‘Corruption worsens’


By Rebecca Chimjeka:

The overall bribery rate in Malawi has risen from 13 percent in 2015 to 28 percent in 2019, the 10th edition of Global Corruption Barometer (GBC)-Africa report says.

Afrobarometer implemented GBC report in collaboration with Transparency International after gauging public and experts perceptions. GBC is the largest, most detailed public opinion survey of citizens.


The report has also revealed that the rate of corruption increased in public schools from 12 percent in 2015 to 57 percent in 2019 but the rate decreased in Malawi Police Service.

“Corruption has decreased in Malawi Police Service (MPS) from 28 percent in 2015 to 22 percent in 2019 while corruption on National IDs has increased from three percent in 2015 to 28 percent in 2019,” the report reads.

The study shows that, at the presidency level, people think corruption has increased from 43 to 47 percent.


The report adds that the rate of corruption among members of Parliament increased from 27 to 43 percent.

Perception in the same period, among government officials, was that corruption rose from 35 to 44 percent while among Local Government officials it is at 42 percent.

As for legislators, the perception is that the rate has increased from 39 to 54 percent.

According to the report, corruption among judges and magistrates is perceived to have increased from 22 percent to 41 percent while among religious leaders it is from 15 percent to 22 percent.

On the other hand, corruption among non-governmental organisations is rated at 34 percent.

Corruption among business executives is now at 47 percent, up from 35 percent, and cases have jumped from 30 to 42 percent among traditional leaders.

“Most of the people, who were interviewed, think corruption is getting worse in their countries,” reads the report.

The report surveyed 47,000 citizens in 35 countries.

The report further says more than half of all citizens surveyed in 35 African countries think corruption is getting worse in their country while 59 percent think their governments are doing badly in tackling corruption.

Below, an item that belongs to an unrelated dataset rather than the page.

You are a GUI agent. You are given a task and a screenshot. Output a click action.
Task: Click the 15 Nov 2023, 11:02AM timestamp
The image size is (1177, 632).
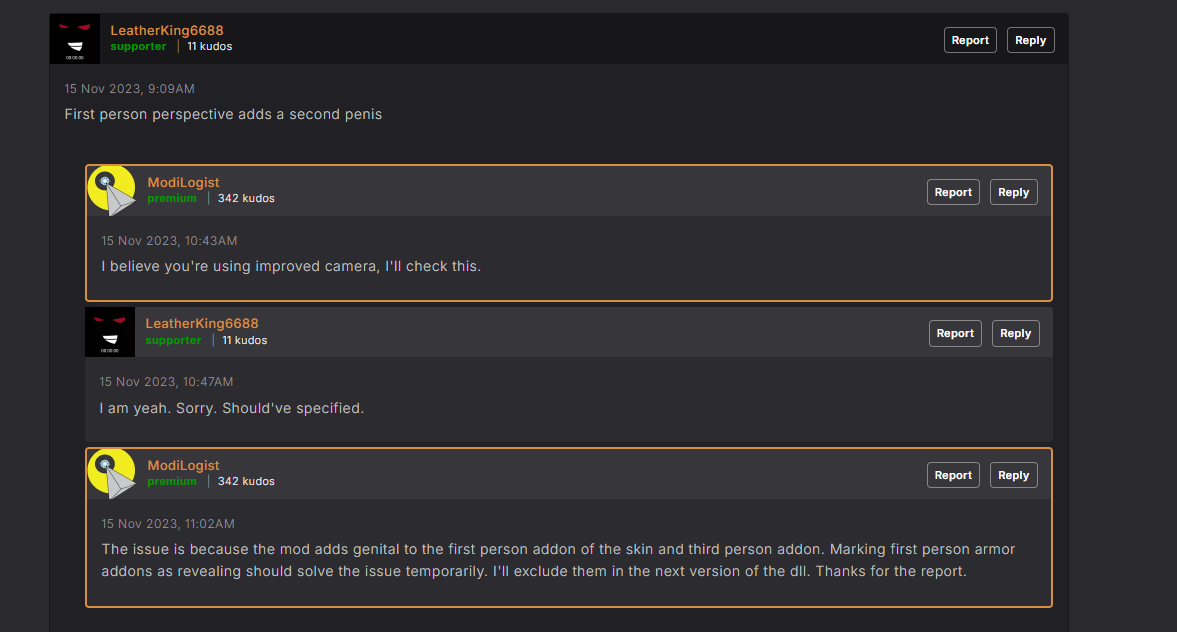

However, Information Minister, Mark Botomani, Thursday insisted that the President Peter Mutharika-led administration was doing its best to fight corruption.

“Government has not seen the report but what we can say is that APM has waged war on corruption and he has vowed never to shield anyone involved in corruption,” Botomani said.

Associate law professor at University of Malawi’s Chancellor College, Ngeyi Kanyongoro, said the country could win the fight against corruption through increased transparency in how public entities operate.

“There is a need for law enforcement agencies, including ACB [Anti- Corruption Bureau], to actively enforce the law, including serious investigation and prosecution of cases and also if courts worked with speed and where one is found guilty, the punishment is fair and swift” Kanyongolo said.

ACB Director Reyneck Matemba said he would comment on the report later.